For self-published authors, there's usually direct control – the author chooses the artist (or, perhaps, picks an image they've located on the Web that's appropriate), tells them what they want for the cover, and the artist produces. The downsides of this approach are that (A) many authors have terrible judgment as to what will make a good cover – after all, most of them aren't artists or related visual arts people, and have a too-close personal connection to the work; and (B)most self-published authors can't afford a top-notch cover artist like Bob Eggleton, Todd Lockwood, Kurt Miller, etc.; that's in the four-figures range, more than many self-published books will ever make. There are of course some extremely good artists available for much less, but it is a crapshoot in many ways.
There are two very important points to remember about cover art: the first is that, as shown above, in traditional publishing the author has zero-to-little control over what goes on the cover. The cover (and in fact everything except the words of the actual novel and the dedications) is the province of the publisher. Second, the purpose of a cover is NOT to illustrate the book. It is to *SELL* the book. This generally means that it must (A) catch the eye, and (B) give the appropriate *impression* of the book. You want the cover to convince someone to reach out and pick it off a shelf (or click it on their screen) to get a closer look at it. As soon as the book's picked up, the chances the book will be bought go up TREMENDOUSLY. If the cover doesn't grab the eye, the chances of people noticing it, and picking it up, drop, even if the painting is absolutely lovely.
In my case, Baen Books has generally given me contact with the artist, so I can provide input, answers to questions, and so on, but I have no authority for what goes on them. I can make suggestions, but there's no guarantee they'll be taken. This does, however, at least make me feel involved in the book's visual development as well as its writing, which is good.
Following, I discuss all of my covers to date – what I remember about the process, how I felt about the result, and so on. Overall, I've been very lucky with my covers, and I want to emphasize that I have NEVER gotten a cover which was actually bad. There have been some I wished were different, but that wasn't, and isn't, my call to make.
Cover: Digital Knight
This was of course my first published novel. I was actually asked what artist I might like, and I chose Gary Ruddell, based on his work on various books going back years (he's probably best known for his work on Hyperion and the Thieves' World books; I don't, alas, see a website dedicated to his cover art). I had a couple of conversations with Gary on possible image ideas, and he started doing some concept work.
Jim Baen then asked if Gary could put a blonde (woman, natch) on the cover.
Unfortunately, there really isn't a blonde anywhere in the book, at least of note. A couple fairly minor characters, but the most major female characters are all darker haired.
However, when the man who runs the company makes a suggestion, you do what you can with it.
The result is here.
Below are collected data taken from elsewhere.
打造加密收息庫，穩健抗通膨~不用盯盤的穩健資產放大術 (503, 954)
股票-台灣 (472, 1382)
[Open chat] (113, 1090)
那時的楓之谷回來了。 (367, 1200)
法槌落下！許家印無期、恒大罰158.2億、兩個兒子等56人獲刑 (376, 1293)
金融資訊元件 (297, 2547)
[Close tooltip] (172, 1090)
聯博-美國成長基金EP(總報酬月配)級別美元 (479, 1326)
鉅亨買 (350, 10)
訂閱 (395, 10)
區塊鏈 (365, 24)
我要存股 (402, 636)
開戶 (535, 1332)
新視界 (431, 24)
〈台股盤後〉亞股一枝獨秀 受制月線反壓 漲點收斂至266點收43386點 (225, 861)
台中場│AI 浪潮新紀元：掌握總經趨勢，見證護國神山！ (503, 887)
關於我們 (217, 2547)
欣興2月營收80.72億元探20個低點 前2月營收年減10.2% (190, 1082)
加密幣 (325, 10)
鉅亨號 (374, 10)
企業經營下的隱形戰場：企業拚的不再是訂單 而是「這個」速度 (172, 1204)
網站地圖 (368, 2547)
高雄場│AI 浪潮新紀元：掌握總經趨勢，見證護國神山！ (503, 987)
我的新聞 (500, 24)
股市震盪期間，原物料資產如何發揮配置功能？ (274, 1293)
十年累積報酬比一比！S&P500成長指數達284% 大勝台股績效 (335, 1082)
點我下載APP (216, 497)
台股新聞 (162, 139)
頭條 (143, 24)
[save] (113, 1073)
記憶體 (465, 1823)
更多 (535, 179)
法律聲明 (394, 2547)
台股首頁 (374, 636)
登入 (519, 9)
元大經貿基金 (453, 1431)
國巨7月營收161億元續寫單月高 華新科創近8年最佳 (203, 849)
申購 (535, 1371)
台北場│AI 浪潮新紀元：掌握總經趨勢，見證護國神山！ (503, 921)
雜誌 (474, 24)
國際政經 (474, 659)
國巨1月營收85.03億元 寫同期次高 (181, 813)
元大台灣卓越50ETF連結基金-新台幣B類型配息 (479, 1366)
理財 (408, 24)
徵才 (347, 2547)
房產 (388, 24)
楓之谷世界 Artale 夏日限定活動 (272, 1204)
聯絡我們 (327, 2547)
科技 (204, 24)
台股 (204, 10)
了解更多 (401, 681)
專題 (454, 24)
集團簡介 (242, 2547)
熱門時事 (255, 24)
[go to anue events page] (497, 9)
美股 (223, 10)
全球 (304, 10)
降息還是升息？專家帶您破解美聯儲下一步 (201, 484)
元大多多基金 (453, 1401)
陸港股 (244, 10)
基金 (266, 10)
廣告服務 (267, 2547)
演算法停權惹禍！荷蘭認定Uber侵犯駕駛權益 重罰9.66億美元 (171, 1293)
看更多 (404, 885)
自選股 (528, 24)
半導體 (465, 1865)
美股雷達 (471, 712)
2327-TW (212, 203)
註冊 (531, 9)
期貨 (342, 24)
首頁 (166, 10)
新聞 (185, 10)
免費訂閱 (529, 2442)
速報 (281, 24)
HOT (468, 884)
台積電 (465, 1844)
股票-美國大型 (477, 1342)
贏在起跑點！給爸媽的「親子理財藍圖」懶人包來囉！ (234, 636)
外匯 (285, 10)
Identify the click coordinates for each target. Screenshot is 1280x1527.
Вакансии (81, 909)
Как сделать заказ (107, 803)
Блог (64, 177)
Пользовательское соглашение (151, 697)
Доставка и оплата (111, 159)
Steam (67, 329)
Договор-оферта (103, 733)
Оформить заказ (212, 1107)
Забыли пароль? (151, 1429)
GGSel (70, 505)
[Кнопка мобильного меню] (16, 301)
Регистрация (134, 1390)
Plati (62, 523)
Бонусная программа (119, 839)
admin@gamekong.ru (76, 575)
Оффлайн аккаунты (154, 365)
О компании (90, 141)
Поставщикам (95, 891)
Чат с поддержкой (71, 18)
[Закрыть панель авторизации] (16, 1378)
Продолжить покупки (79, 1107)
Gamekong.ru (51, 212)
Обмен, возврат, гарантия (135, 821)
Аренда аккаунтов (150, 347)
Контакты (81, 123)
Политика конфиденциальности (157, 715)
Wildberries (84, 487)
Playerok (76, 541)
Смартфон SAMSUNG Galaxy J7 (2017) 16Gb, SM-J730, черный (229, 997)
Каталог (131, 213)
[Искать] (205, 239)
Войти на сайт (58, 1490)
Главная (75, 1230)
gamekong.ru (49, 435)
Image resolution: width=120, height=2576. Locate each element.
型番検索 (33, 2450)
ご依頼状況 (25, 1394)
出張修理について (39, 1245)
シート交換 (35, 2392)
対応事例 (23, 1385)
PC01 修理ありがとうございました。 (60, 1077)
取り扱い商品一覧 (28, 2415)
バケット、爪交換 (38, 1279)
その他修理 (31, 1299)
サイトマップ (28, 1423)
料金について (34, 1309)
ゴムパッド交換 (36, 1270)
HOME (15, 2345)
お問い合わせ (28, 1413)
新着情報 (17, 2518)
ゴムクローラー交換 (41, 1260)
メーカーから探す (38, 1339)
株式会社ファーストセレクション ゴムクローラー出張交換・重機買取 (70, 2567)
The cover doesn't of course connect to any particular event in Digital Knight, though I can through some mental gyrations come up with a possible offscreen event that would make it work – if Verne's archivist Meta had chosen to dye her hair blonde, and was present during the invasion of his home in the section "Viewed in a Harsh Light", that could easily be one of the OSR's monsters facing Meta in the library.
But accurate or not, what it DOES do is make a striking image that evokes the essence of the book – the collision of a normal, modern world with the monstrous and supernatural. That, alone, makes it a successful cover.
Despite its not according with anything in the book directly, I'm still quite fond of this cover. It's dynamic, it's pretty, and of course it was my first-ever book cover.
Cover: Mountain Magic
Mountain Magic, as an anthology, had a particular problem to deal with. It was 2/3 reprinted material, 1/3 brand new, and three different authors (well, four, but two of those were for the same story). What to do for the cover?
Eventually, Jim decided that he wanted to honor the oldest of the stories, the Hogben stories by Kuttner, and asked for a retro-feeling cover that captured the era of the pulps in which the stories were first printed.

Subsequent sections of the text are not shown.